Asians experience a higher rate of hematological toxicity, particularly neutropenia, following administration of chemotherapy, targeted therapies, and possibly CDK4/6 inhibitors. The underlying mechanisms resulting in these outcomes are not well understood, but these AEs can generally be managed by dose adjustment, suggesting a pharmacokinetic mechanism.

Ethnic disparity has been ignored or meagerly addressed in the past, especially during the era of chemotherapies. With the emergence of evolving targeted agents, some evidence has shed light on ethnic differences in treatment response. This highlights the importance of considering ethnic differences in pharmacokinetics and pharmacodynamics when designing clinical trials of new therapies and it is expected that the greater insights into tumor and patient characteristics from future studies will help guide treatment selection for Asians. Combined with increased recruitment of Asians into clinical trials to facilitate robust subgroup analysis and ongoing pharmacovigilance reporting, incremental improvements in clinical outcomes for Asians with BC can be expected in the future.

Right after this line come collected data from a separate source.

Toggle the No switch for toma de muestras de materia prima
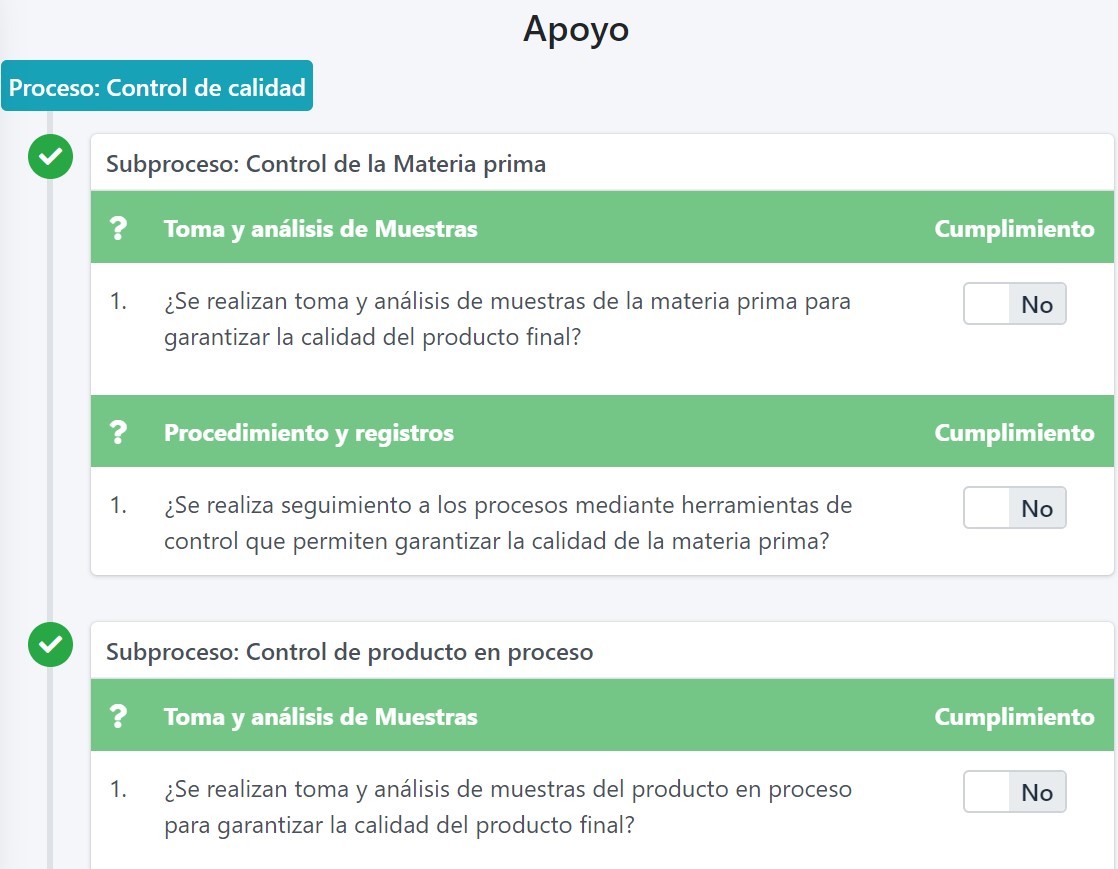This screenshot has height=869, width=1118. tap(1014, 304)
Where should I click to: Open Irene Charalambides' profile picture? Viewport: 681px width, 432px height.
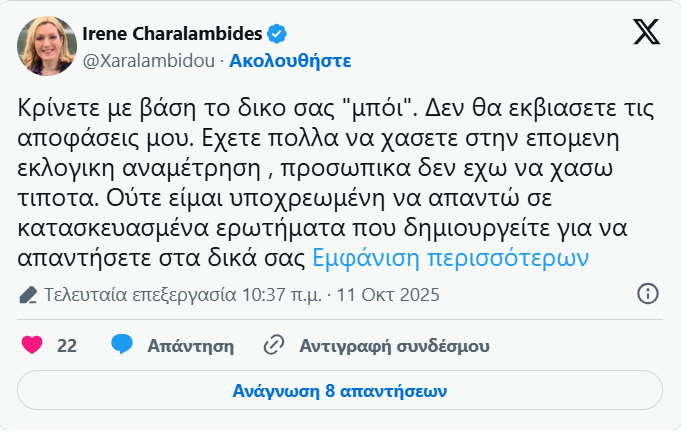[x=47, y=46]
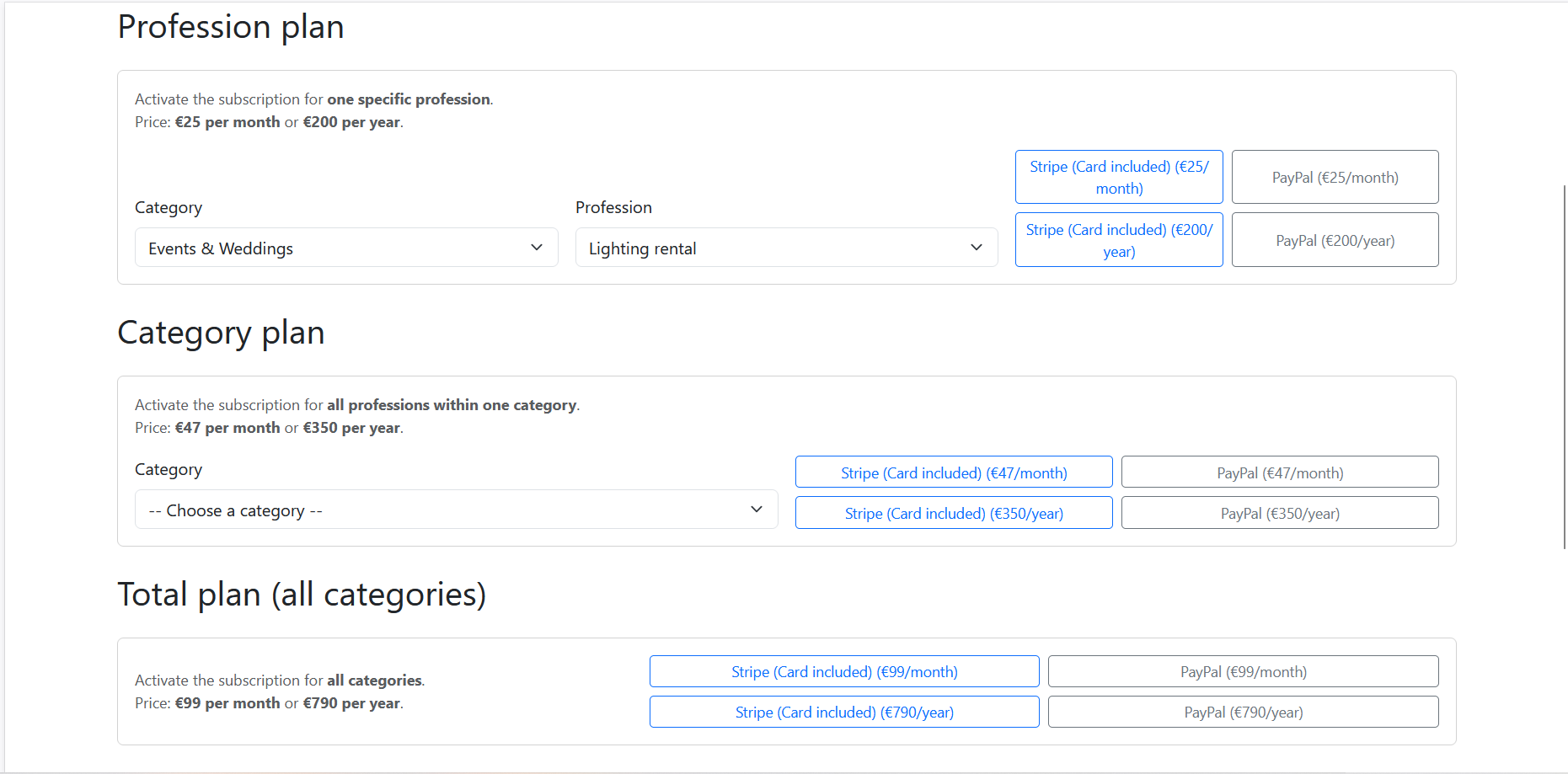Expand the Lighting rental profession dropdown

click(x=785, y=248)
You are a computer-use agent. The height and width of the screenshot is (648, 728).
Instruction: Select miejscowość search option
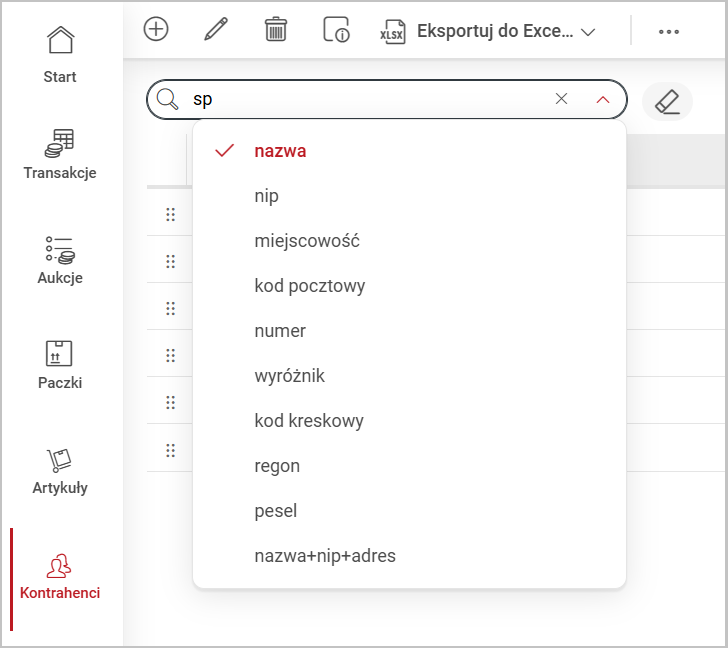coord(306,241)
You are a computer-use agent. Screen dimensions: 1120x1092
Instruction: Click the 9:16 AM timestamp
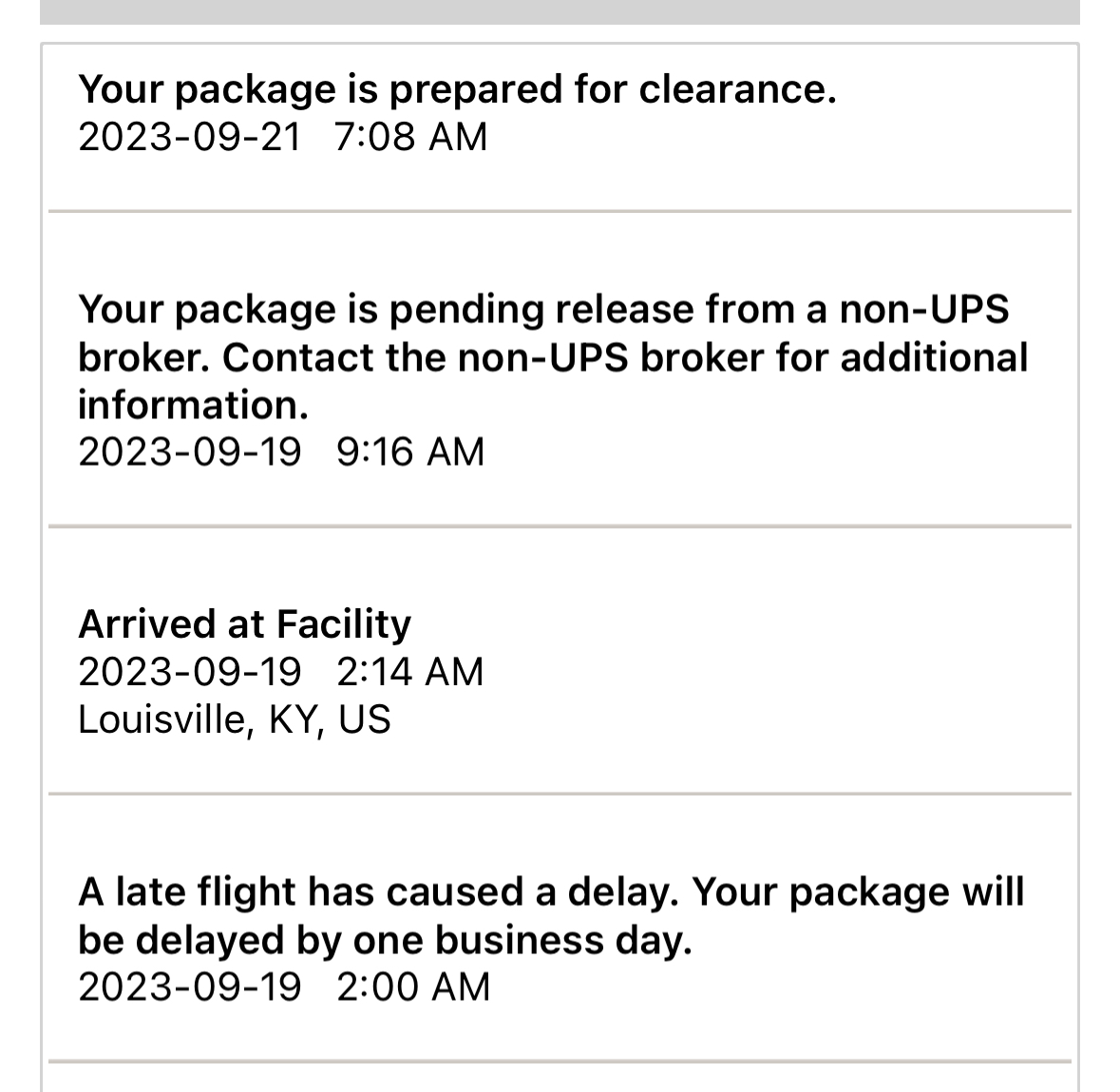coord(409,451)
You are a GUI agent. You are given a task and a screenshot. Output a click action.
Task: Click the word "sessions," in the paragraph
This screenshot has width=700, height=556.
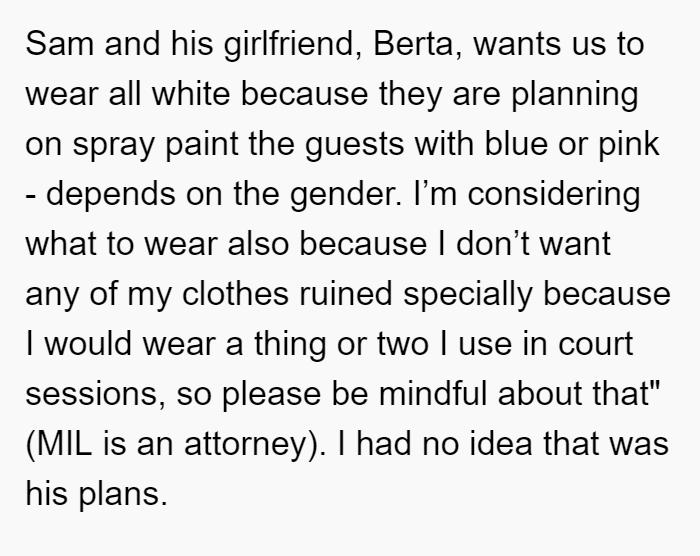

Data suggest important differences in tumor biology, treatment response, and metabolism of anticancer drugs between Asians and non-Asians with breast cancer (BC), yet the majority of clinical trials are conducted in Western settings.

A review of the literature suggests that while many treatments for Asians and non-Asians with BC often have similar efficacy and safety, important differences have been reported, particularly regarding hematological toxicities.

There is a need for future studies to enroll a higher proportion of Asian patients, and for further research into the reasons behind the differences seen between Asians and non-Asians with BC, in order to improve the management of Asian patients with this disease.